The television coverage which we generally see from the House of Commons can be very misleading.  On the whole, it’s quite a friendly place; and most clauses in most legislation are entirely uncontroversial.  The coverage that we see concentrates on the areas of difference rather than of agreement; difference is more newsworthy than agreement, and it makes for better television as well.  There are a great number of cross-party friendships – indeed, over the years it has often seemed to me that MPs act, and maybe think, as though they have more in common with each other than they do with the rest of us.  For all the rhetoric and vitriol in the chamber itself, the MPs play together in the various parliamentary sports teams, eat together, and above all, drink together.
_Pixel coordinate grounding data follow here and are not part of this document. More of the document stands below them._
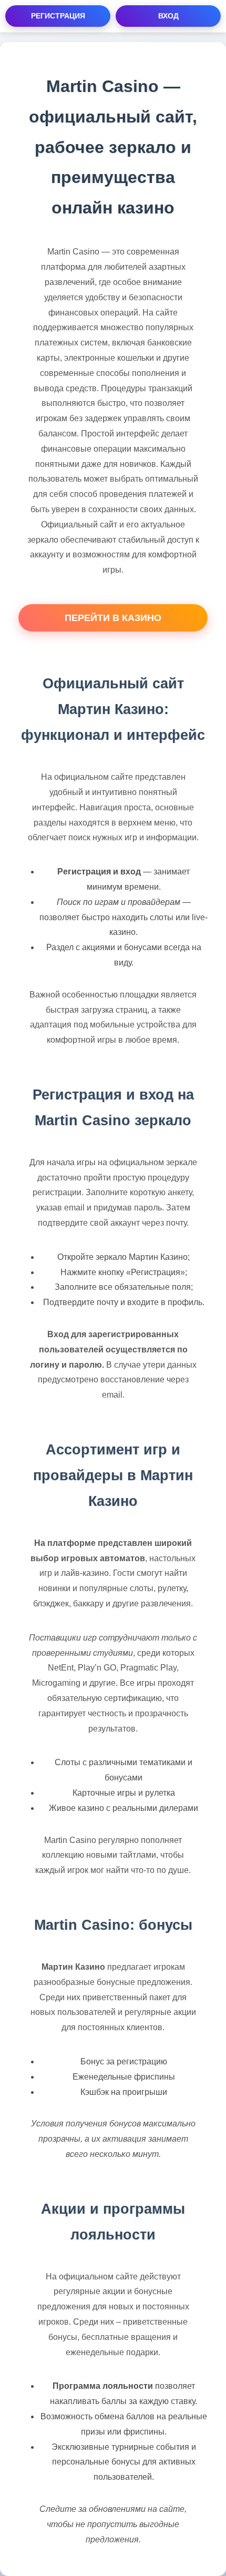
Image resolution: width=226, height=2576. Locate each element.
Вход (168, 16)
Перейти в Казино (113, 618)
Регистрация (58, 16)
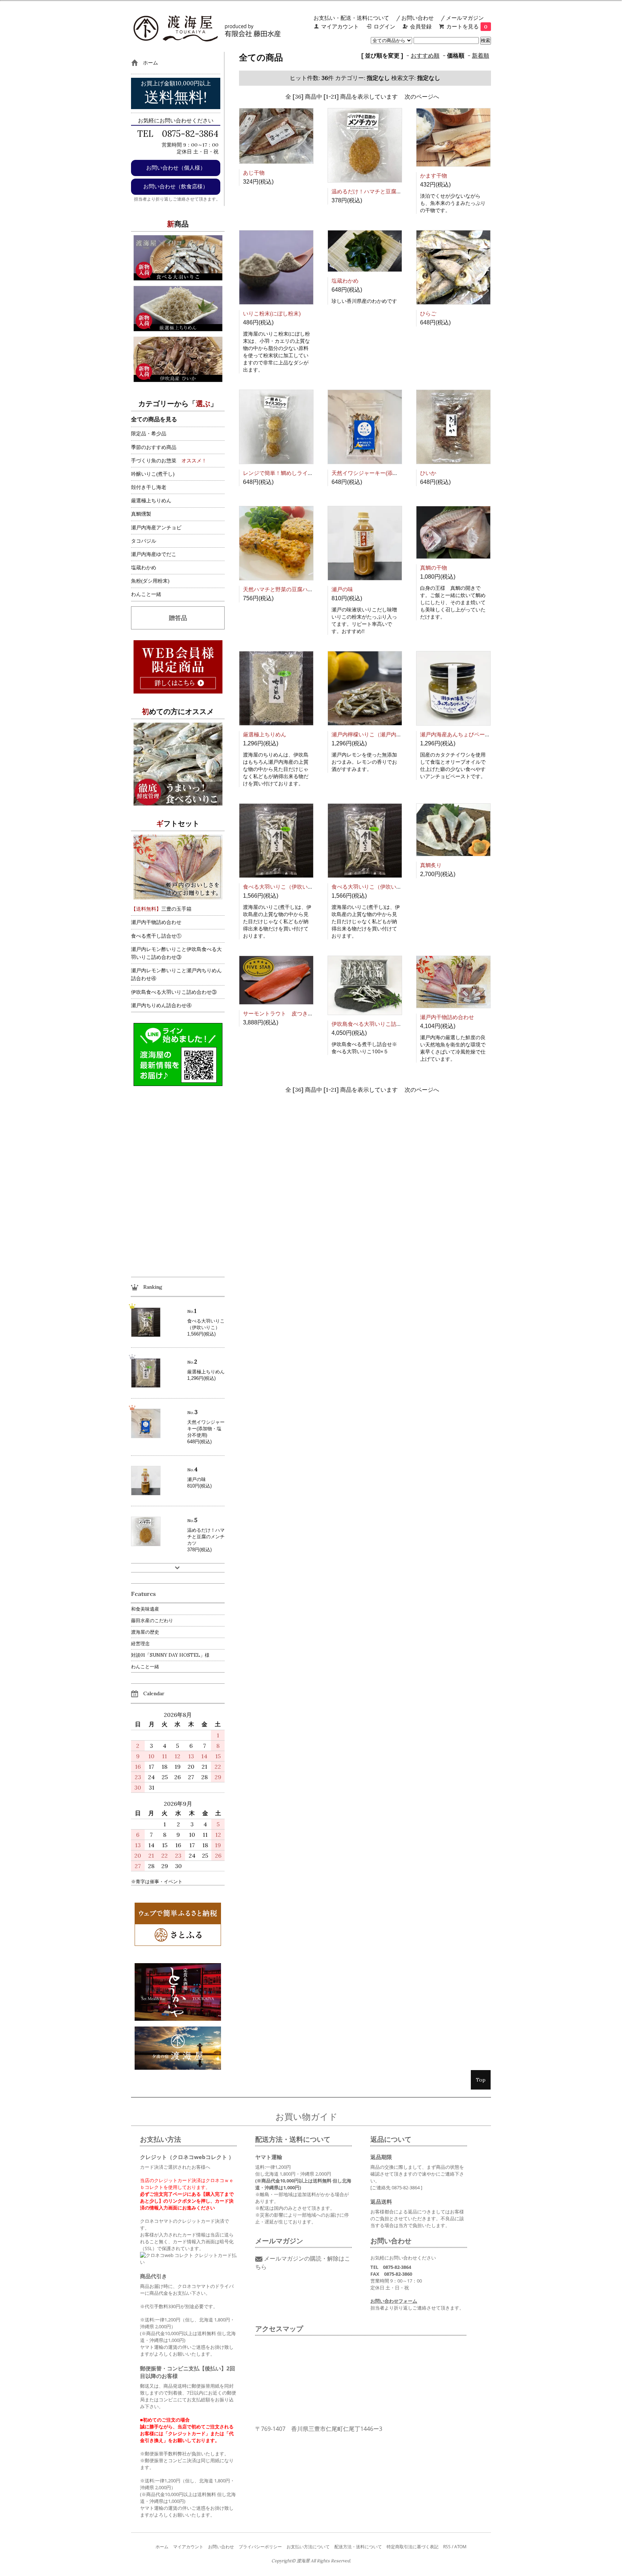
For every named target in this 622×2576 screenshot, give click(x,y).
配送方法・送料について (358, 2547)
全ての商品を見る (154, 419)
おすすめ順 (425, 55)
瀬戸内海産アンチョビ (156, 527)
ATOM (460, 2547)
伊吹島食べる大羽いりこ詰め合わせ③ (174, 992)
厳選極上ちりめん (264, 734)
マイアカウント (340, 26)
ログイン (384, 26)
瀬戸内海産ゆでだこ (153, 554)
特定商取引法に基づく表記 (412, 2547)
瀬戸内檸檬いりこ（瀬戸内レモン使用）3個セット (393, 734)
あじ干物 (254, 172)
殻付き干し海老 (148, 487)
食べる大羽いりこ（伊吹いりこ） (283, 886)
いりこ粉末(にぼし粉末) (272, 313)
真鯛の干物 (433, 567)
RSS (447, 2547)
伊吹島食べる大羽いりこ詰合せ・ (372, 1023)
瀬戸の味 (342, 589)
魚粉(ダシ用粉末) (150, 581)
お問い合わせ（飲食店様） (175, 186)
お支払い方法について (308, 2547)
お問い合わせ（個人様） (176, 167)
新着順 (480, 55)
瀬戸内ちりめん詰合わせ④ (161, 1005)
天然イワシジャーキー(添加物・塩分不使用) (385, 473)
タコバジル (143, 541)
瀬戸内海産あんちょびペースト (458, 734)
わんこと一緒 (146, 594)
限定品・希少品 (148, 433)
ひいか (428, 473)
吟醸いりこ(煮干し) (153, 474)
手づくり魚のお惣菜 (153, 460)
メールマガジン (465, 17)
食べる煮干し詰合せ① (156, 936)
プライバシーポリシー (260, 2547)
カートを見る (466, 26)
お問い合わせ (417, 17)
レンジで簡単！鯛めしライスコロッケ (289, 473)
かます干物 (433, 175)
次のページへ (422, 96)
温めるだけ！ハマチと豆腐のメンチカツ (380, 191)
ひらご (428, 313)
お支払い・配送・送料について (351, 17)
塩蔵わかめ (345, 280)
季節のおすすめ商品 (153, 447)
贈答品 (178, 618)
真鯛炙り (431, 865)
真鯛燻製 (141, 514)
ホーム (162, 2547)
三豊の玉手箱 (161, 909)
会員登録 (421, 26)
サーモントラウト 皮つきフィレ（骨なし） (297, 1013)
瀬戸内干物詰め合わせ (447, 1017)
That may be why the PM genuinely seems to believe in relation to Brexit that if only we can ‘get it done’ the country can come together again.  It’s a belief (insofar as he believes it – I mostly wonder whether he believes anything he says) which is entirely in line with normal parliamentary procedure.  In the case of Brexit, however, it’s a major category error, and it ignores the extent to which the debate around this issue extends well beyond the boundaries of the parliamentary estate.  Just occasionally our parliamentarians are asked to take decisions which are not just about comparatively minor details of legislation which can easily be reversed in the next parliament, but about issues which will change the direction of the future for a generation or more.  Brexit is such an issue.
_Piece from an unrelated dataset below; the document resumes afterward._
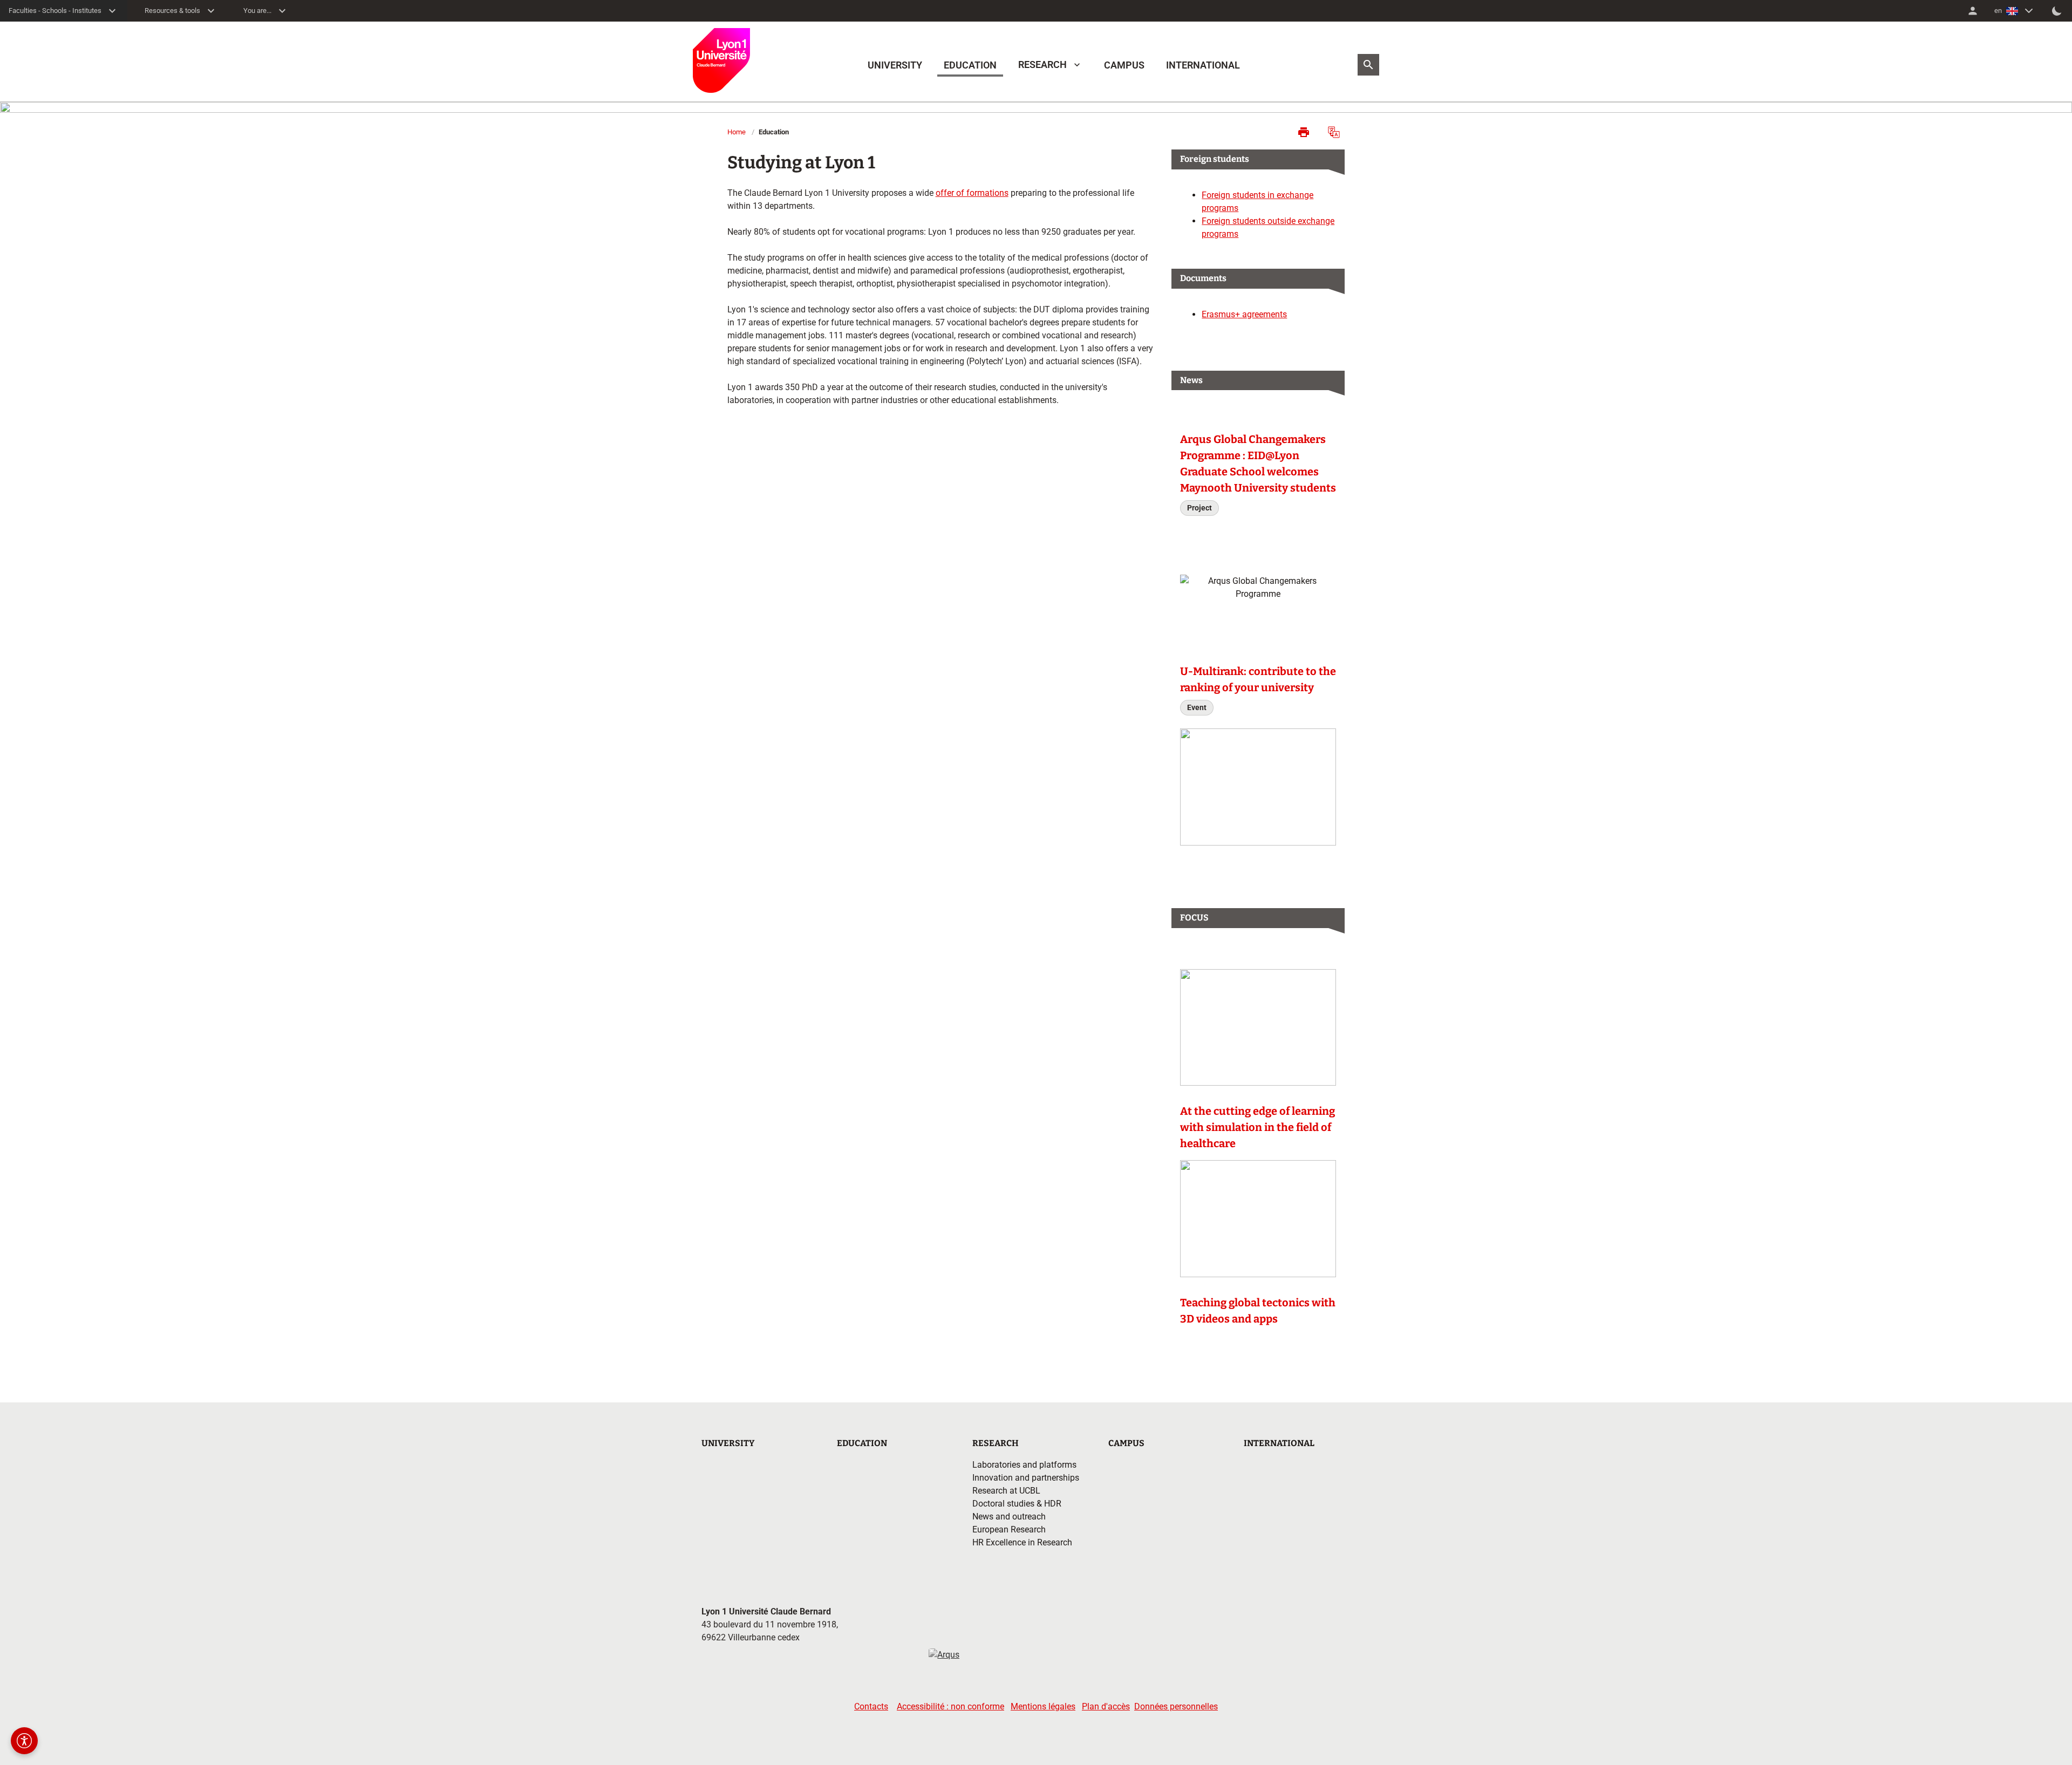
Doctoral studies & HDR (1016, 1503)
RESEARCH (1042, 64)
It’s not just some sort of giant game at the end of which both sides line up, shake each other’s hands, and wander off to the club for a drink or two.  For those who care passionately about the sort of future we are going to leave for our children and their children, it isn’t a game which ends with everyone accepting the score-line and quietly acquiescing.  And that’s a factor which applies to both sides.  Just as Farage made it clear (entirely properly) before the referendum that if his side narrowly lost, the issue wouldn’t go away, equally those who believe that the future of Wales (or the UK, depending on one’s personal focus) lies in a European context aren’t going to simply go away and accept an insular or US-dominated future either.  There are non-Brexit parallels as well – supporters of devolution didn’t simply give up the battle after the 1979 referendums, and supporters of an independent Scotland haven’t simply given up after the result of the 2014 referendum.  And why should they?
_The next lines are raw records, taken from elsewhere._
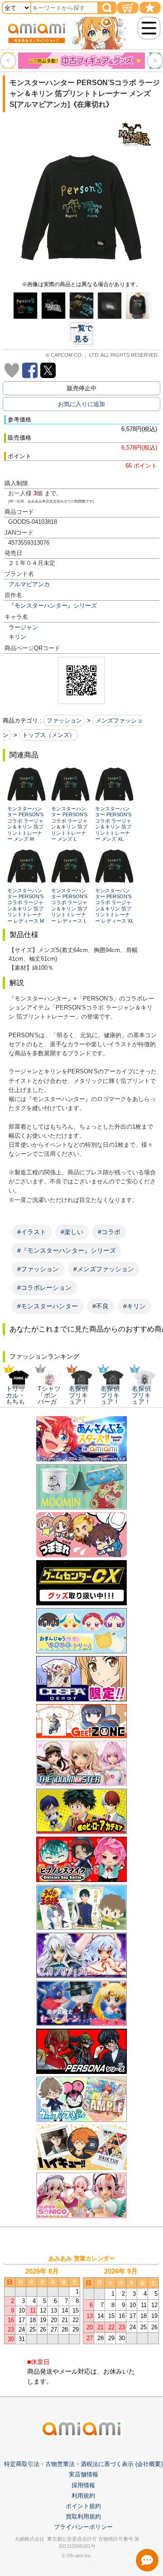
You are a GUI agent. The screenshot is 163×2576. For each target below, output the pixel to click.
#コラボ (109, 1231)
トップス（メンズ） (48, 735)
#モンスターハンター (47, 1306)
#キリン (134, 1306)
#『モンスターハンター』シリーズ (66, 1250)
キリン (17, 636)
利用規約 (83, 2495)
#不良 (100, 1306)
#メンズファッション (103, 1269)
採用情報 (83, 2485)
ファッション (64, 720)
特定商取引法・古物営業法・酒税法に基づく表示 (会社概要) (83, 2464)
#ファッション (38, 1269)
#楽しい (72, 1231)
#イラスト (31, 1231)
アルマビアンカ (29, 584)
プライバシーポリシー (83, 2526)
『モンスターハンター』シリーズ (53, 605)
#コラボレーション (44, 1287)
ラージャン (23, 627)
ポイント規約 (83, 2506)
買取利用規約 (83, 2516)
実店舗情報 (83, 2474)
Those who argue that such arguments can somehow be ‘settled’ by a vote in the House of Commons – or even by another referendum – are failing to understand the significance of the issue under debate.  It wasn’t the referendum which caused the polarisation of opinion amongst the population; the difference in opinion existed beforehand, especially within the ruling party itself, which is why we had a referendum in the first place.  The way it was fought and the way in which things have turned out since may have exacerbated the division and hardened opinions on both sides, but it didn’t create those divisions.  Agreement by the House of Commons on the terms of departure won’t change the opinions of those who believe that it’s the wrong decision, and another referendum won’t change the minds of those who choose to see the EU as some sort of evil empire either.
There really is no good way out of the hole into which we have collectively been led, and there is no mechanism for bringing people together, no matter how often the PM claims that a decisive victory for his side of the debate achieves precisely that.  As far as the next week is concerned, imprisoning the PM for contempt of court might please some; agreeing the terms of a deal might please others; yet others will be delighted to get one hurdle out of the way so that they can pursue their dream of what they call a ‘complete break’.  There is nothing that will please all of those groups, and nothing which will put an end to the argument.  This one will, as they say, run and run.

1 comment:

Simon Neville said...

... and run.

The atmosphere in the run-up to the referendum reminded me forcibly of those months before Gŵyl Ddewi 1979. It took the Thatcher years to make *some* of the George Thomas school of thought change their minds. My earnest hope is that people will come to their senses a lot quicker this time round.